In 2009, we encountered Patient A, a 21-year-old female patient who had suffered severe R-PTSD-related flashbacks and nightmares for 9 years. The patient showed no response to long-term polypharmacotherapy with conventional drugs. Patient A was diagnosed with bacterial diarrhea at another hospital based on abnormal pain and was administered a drip infusion containing antibiotics and scopolamine butyl bromide (SB), which is a peripheral anticholinergic (Wick, 1951). SB had a low blood–brain barrier (BBB) penetration rate (0.01%) in rat experiments (Wahl, 1984; Boehringer Ingelheim Co., Ltd., in-house document). Remarkably, severe flashbacks resolved approximately 20 min after SB administration. This clinical finding is typically highly unexpected. SB does not readily cross the BBB; however, due to the refractory nature of her symptoms and the ineffectiveness of her previous treatment, the patient requested additional treatment. After explanation and obtaining patient consent, the drug was changed to trihexyphenidyl (TP), a central anticholinergic drug released 66 years ago, which has a greater BBB permeability than SB. Acetylcholine (ACh) is a widely distributed neurotransmitter that regulates the limbic and reticular activating systems involved in sleep and nightmares (Mesulam, 2013). Anticholinergic drugs, however, have not been widely tested for PTSD or specifically examined for treating PTSD nightmares and flashbacks. Based on the experience of Patient A, we explored the potential use of TP as a novel treatment for PTSD-related nightmares and flashbacks.
2 RESULTS
Based on our experiences with Patient A, we enrolled patients with PTSD-related nightmares and flashbacks in an open-label and single-blind study series to evaluate the potential therapeutic effect of TP. No adverse effects other than a floating feeling during the early days of administration (n = 2) were observed. Most patients were stabilized 2–3 weeks after TP administration, but the symptoms of PTSD (primarily nightmares and flashbacks) worsened upon encountering stress similar to past traumas. Therefore, TP was administered as a single dose after the initial treatment period, when needed.

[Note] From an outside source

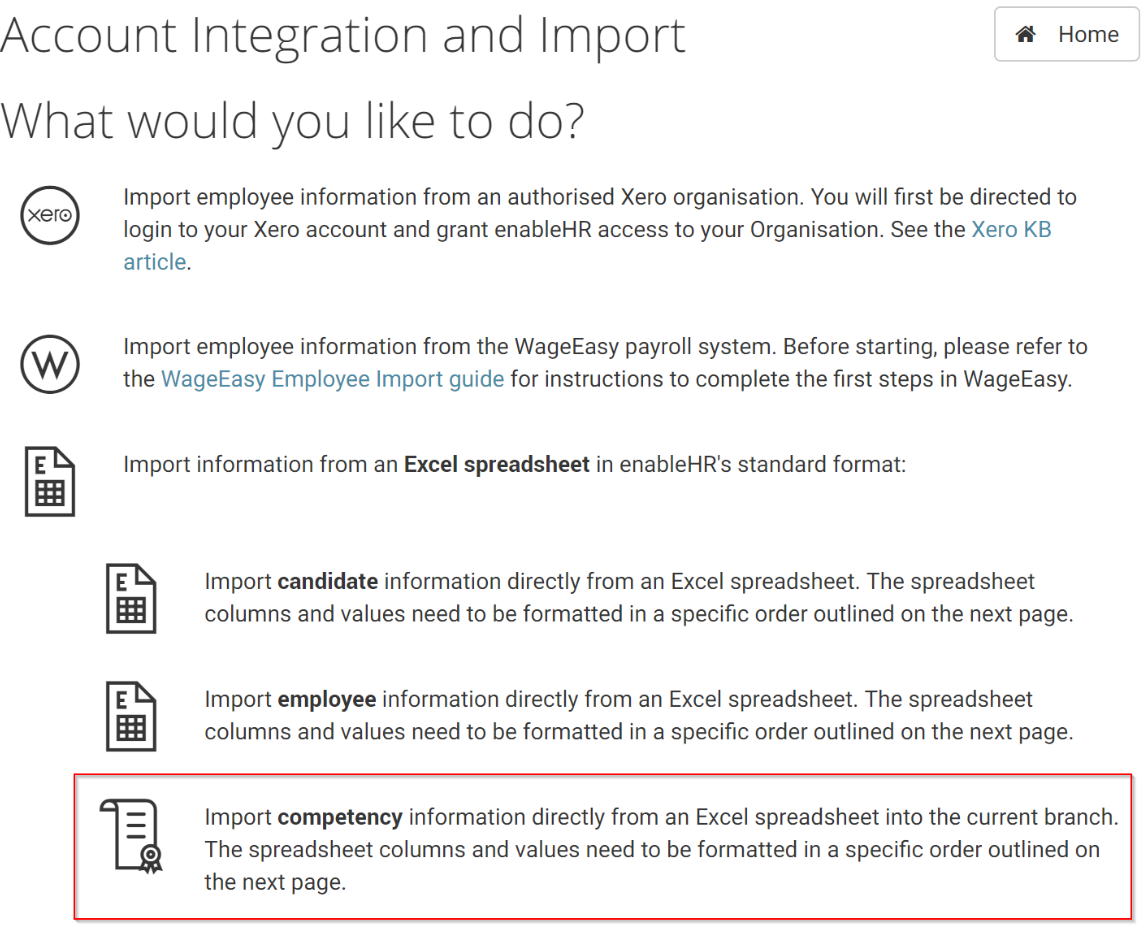Open the Xero KB article link

1011,230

Because of the small overall sample and exploratory nature of this study, we present the results from all patients in aggregate. A total of 34 participants were treated in a single-blind (n = 12) and open-label (n = 22) study. Medical observations were performed over 9 years before this study. The Clinician-Administered PTSD Scale (CAPS)-5 subscores (Weathers et al., 2013) and IES RR were calculated before and after treatment.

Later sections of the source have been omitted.